◆ Instruction ◆
Write the records from the line with "Image resolution: width=1024" up to and including the line with "coord(375,496)" as a JSON list of strings, one string per line, with blank lines dropped. Leave the pictures out.

◆ Extracted entries ◆
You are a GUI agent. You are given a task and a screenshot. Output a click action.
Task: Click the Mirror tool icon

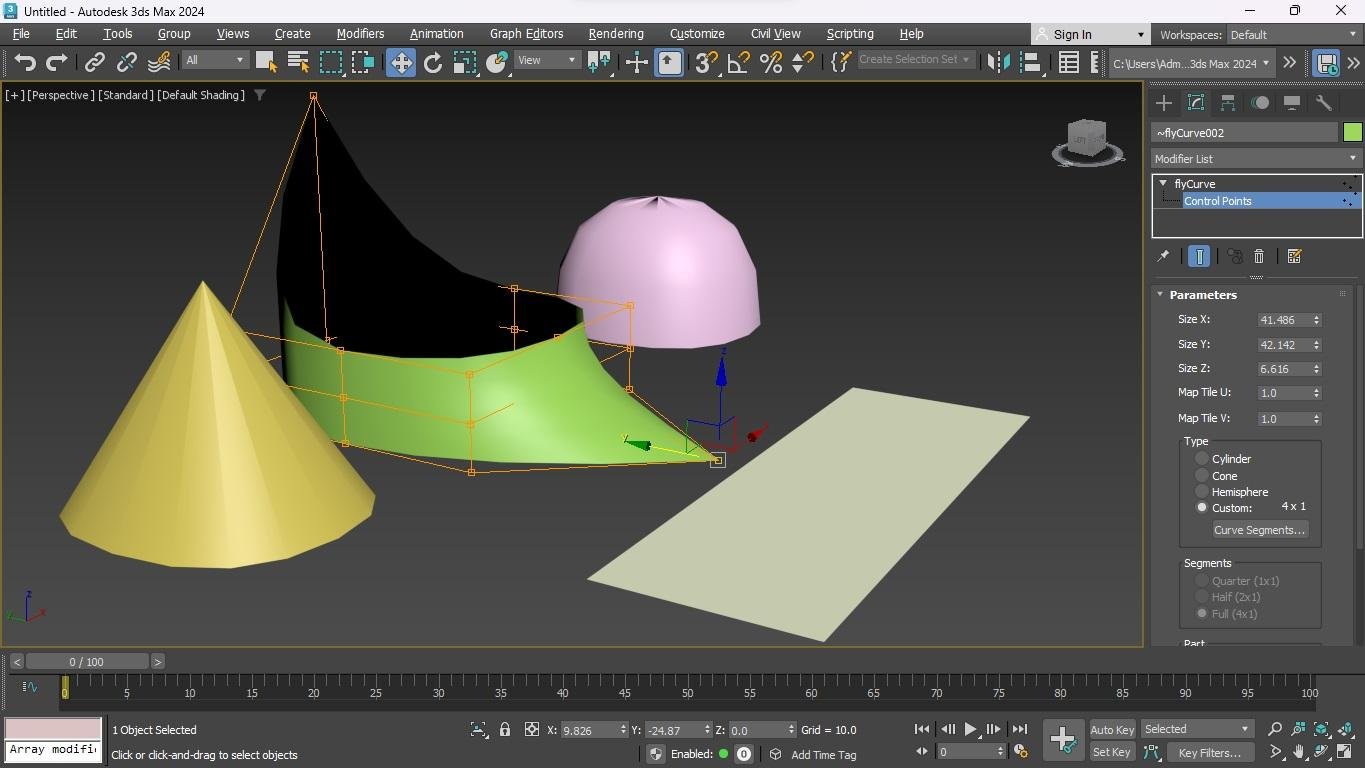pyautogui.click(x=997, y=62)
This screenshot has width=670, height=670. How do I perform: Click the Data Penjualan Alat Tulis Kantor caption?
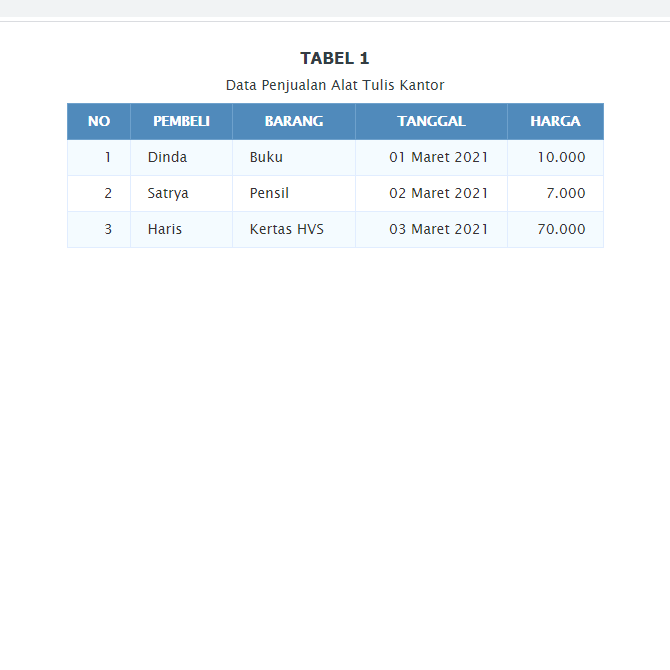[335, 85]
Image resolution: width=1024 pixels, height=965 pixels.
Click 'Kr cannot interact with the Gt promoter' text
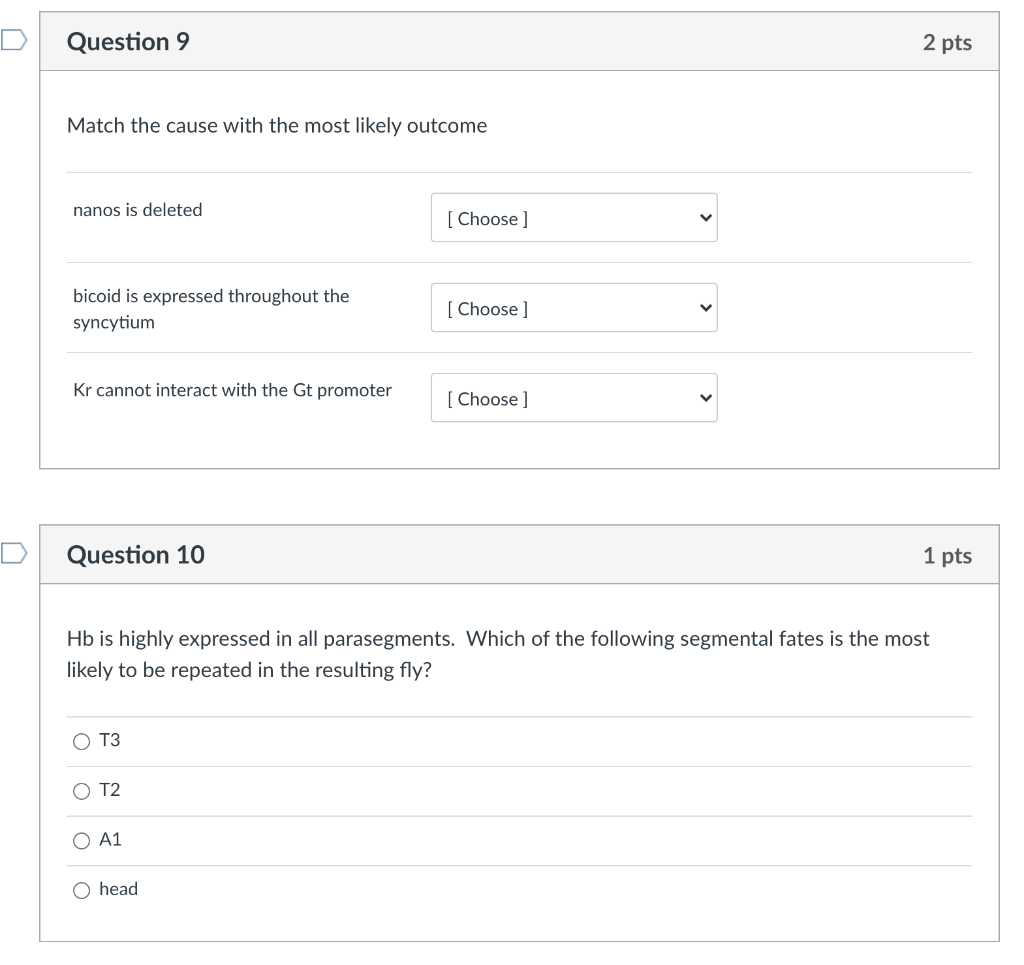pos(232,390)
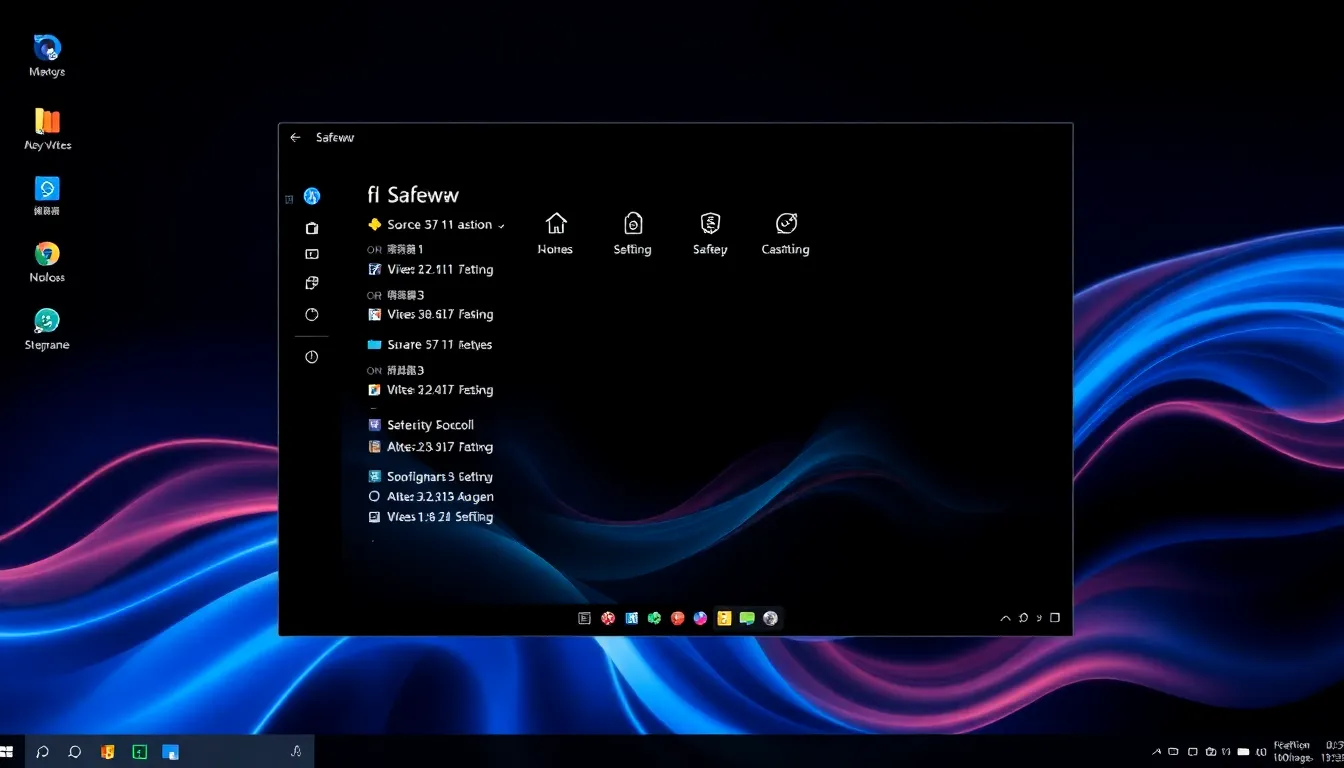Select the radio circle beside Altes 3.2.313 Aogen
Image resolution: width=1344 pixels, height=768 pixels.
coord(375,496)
---
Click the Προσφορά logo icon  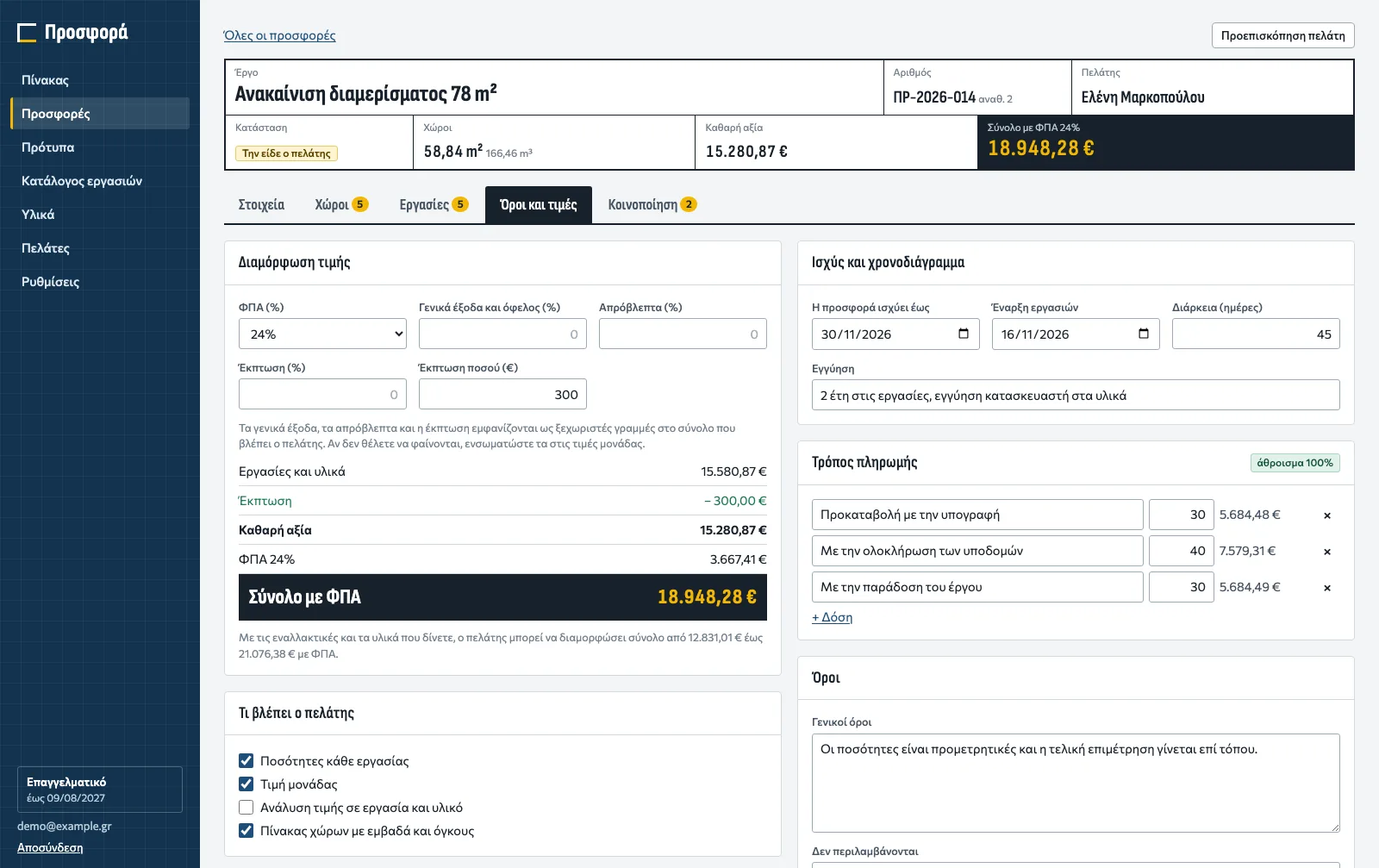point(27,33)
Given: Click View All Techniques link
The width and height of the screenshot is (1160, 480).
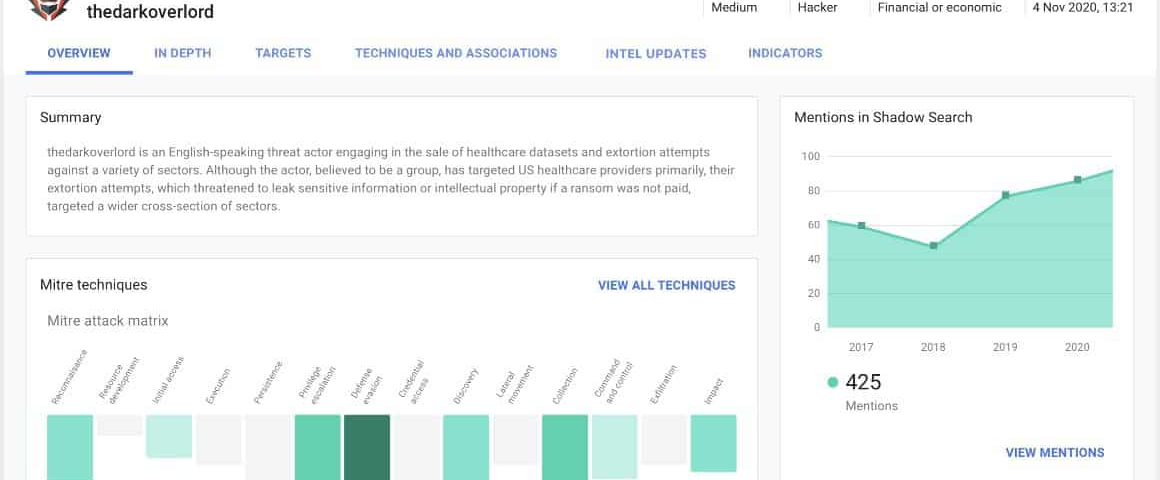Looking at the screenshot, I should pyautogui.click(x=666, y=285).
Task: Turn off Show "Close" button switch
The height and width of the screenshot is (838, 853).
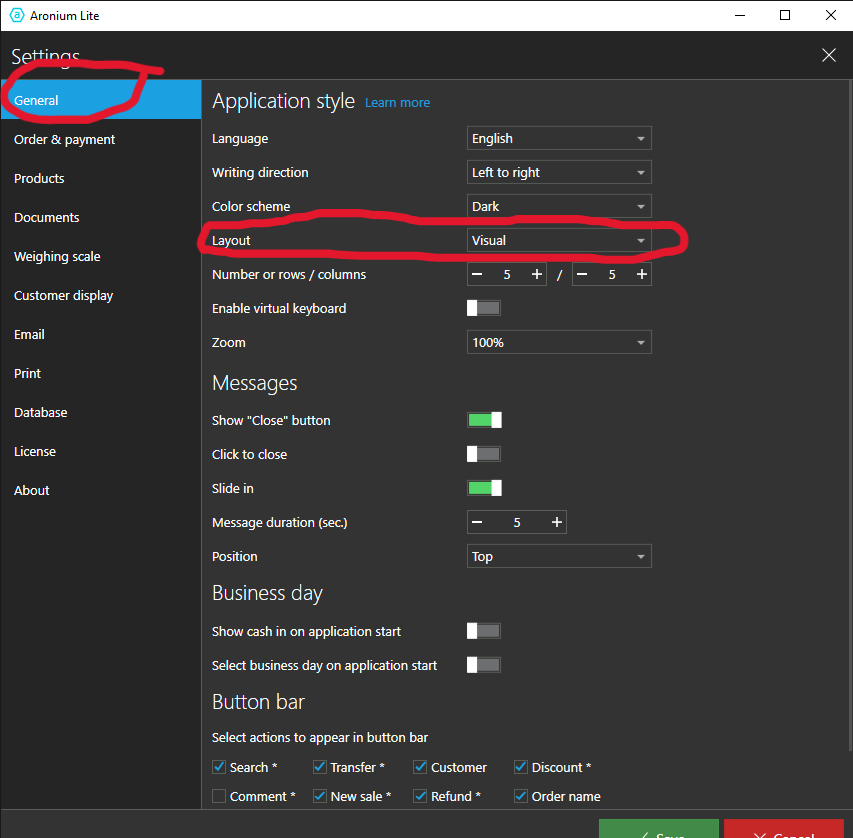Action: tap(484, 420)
---
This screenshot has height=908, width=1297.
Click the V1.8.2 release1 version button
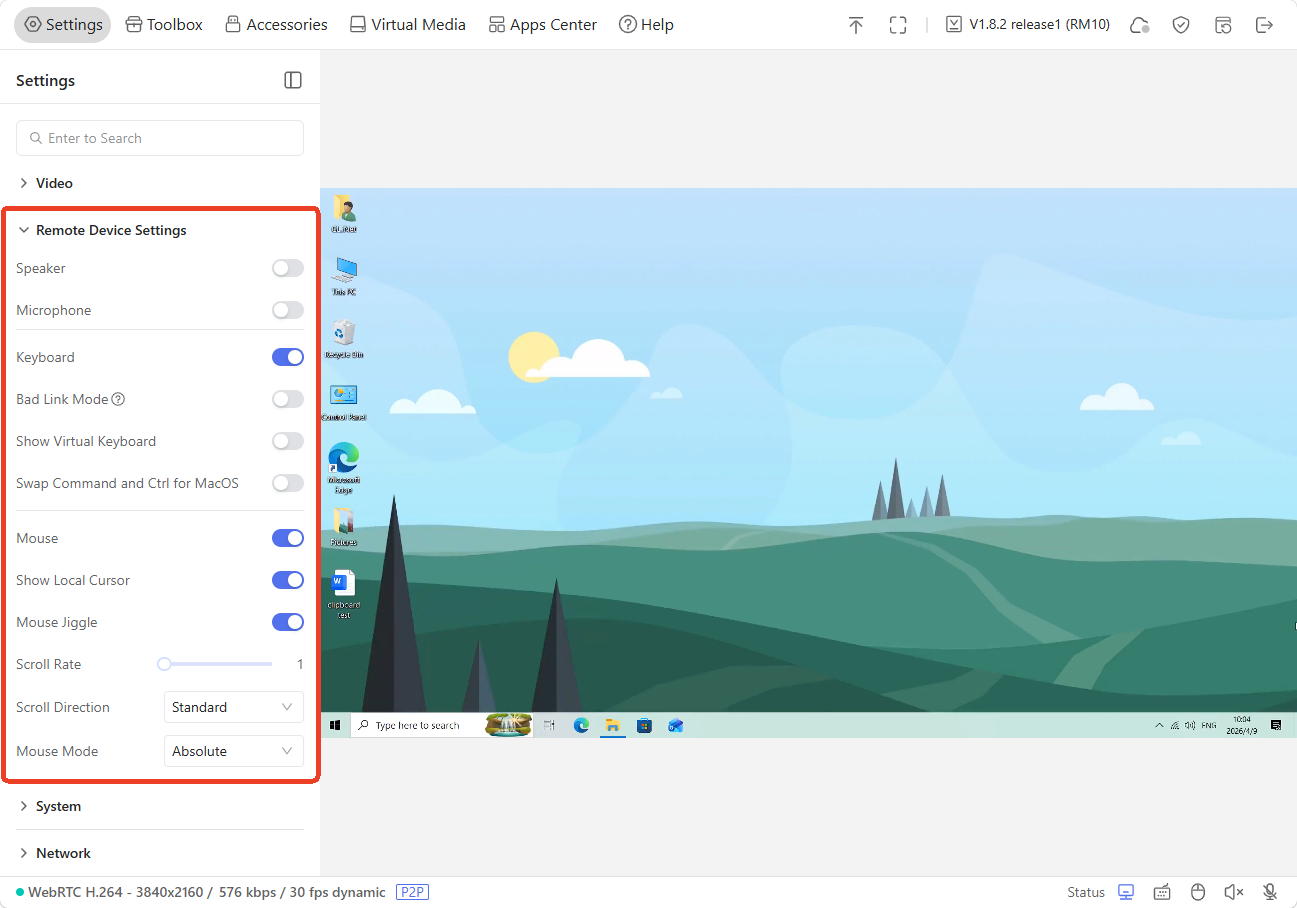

◆ Solution for this problem ◆
[
  "Image resolution: width=1024 pixels, height=965 pixels.",
  "Click 'Kr cannot interact with the Gt promoter' text",
  "pos(232,390)",
  "Select the radio circle beside Altes 3.2.313 Aogen",
  "Image resolution: width=1344 pixels, height=768 pixels.",
  "coord(375,496)"
]